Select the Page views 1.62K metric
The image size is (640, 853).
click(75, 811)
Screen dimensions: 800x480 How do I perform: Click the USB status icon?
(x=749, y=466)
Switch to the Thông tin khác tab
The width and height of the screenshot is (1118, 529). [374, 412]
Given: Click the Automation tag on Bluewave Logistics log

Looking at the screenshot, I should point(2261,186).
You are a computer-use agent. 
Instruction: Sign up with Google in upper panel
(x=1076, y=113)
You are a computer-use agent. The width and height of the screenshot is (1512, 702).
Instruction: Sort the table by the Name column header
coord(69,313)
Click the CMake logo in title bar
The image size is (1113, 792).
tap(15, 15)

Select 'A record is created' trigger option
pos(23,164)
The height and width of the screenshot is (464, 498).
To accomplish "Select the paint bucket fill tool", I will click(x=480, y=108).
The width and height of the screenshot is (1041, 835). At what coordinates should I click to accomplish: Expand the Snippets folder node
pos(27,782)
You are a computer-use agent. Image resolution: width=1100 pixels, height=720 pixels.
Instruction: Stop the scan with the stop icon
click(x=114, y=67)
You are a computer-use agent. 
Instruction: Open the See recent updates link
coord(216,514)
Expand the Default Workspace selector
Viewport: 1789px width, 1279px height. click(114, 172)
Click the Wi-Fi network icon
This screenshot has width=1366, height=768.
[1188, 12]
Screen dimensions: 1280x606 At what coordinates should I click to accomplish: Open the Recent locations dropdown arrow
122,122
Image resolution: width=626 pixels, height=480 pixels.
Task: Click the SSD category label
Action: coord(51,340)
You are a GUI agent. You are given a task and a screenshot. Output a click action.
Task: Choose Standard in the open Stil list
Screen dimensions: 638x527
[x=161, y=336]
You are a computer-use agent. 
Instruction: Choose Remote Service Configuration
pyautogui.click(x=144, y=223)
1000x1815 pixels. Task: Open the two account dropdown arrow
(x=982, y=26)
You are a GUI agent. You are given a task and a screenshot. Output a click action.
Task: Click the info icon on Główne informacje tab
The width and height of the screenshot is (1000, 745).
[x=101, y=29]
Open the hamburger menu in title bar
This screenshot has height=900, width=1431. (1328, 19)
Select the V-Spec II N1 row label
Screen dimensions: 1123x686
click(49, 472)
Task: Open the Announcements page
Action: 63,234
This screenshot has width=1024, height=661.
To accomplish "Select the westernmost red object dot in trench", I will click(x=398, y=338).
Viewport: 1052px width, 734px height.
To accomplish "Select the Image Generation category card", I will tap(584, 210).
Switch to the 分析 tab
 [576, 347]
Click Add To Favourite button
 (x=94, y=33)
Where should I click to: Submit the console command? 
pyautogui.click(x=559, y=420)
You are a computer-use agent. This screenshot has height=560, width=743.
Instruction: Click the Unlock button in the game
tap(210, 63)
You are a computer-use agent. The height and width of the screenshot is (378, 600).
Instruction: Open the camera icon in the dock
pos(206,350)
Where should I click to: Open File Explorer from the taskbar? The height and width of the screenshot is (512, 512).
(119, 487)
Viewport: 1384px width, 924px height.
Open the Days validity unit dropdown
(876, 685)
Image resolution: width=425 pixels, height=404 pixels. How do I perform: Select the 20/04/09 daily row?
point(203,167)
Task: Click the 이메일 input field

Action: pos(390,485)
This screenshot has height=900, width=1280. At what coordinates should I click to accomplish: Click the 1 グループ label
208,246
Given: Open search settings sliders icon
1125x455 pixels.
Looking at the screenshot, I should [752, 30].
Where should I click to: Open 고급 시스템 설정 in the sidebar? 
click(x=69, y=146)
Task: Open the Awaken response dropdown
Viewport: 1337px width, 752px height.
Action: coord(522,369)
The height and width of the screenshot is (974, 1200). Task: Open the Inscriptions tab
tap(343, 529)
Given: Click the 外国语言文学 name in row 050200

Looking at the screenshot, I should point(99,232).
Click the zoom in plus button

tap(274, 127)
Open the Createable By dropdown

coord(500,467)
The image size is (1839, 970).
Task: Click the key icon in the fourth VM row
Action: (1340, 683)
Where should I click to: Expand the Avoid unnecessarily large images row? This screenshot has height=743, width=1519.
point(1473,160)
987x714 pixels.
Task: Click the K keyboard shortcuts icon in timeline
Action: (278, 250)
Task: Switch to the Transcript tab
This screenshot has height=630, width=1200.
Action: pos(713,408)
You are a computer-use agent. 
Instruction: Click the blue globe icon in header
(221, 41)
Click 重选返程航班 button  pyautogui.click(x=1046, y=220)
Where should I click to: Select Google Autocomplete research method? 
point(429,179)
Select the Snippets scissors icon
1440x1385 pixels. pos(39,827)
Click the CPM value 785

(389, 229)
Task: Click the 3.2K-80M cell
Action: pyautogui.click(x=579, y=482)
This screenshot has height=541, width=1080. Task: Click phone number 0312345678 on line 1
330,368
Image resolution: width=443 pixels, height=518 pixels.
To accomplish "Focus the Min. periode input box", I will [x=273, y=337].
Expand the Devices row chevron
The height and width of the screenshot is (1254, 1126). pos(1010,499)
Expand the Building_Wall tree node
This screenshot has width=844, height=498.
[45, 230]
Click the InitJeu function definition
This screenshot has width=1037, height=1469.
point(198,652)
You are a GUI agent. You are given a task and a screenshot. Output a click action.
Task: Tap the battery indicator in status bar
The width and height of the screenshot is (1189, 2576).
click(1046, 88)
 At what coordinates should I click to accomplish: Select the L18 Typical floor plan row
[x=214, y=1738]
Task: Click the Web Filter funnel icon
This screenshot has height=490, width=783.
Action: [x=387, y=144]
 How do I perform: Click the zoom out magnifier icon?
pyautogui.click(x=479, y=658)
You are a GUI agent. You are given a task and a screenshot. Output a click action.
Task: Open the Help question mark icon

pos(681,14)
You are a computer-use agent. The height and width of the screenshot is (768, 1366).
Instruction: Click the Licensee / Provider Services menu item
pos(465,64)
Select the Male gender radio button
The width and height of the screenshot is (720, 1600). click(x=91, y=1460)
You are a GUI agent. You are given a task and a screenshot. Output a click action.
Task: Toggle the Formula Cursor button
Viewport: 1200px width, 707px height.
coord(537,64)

● ● ● ● ●

▶ Work order: Read through the records above and copy the lines that contain "will".

▶ Expected answer:
To accomplish "Select the paint bucket fill tool", I will click(x=480, y=108).
To accomplish "Select the westernmost red object dot in trench", I will click(x=398, y=338).
To accomplish "Select the Image Generation category card", I will tap(584, 210).
To accomplish "Focus the Min. periode input box", I will [x=273, y=337].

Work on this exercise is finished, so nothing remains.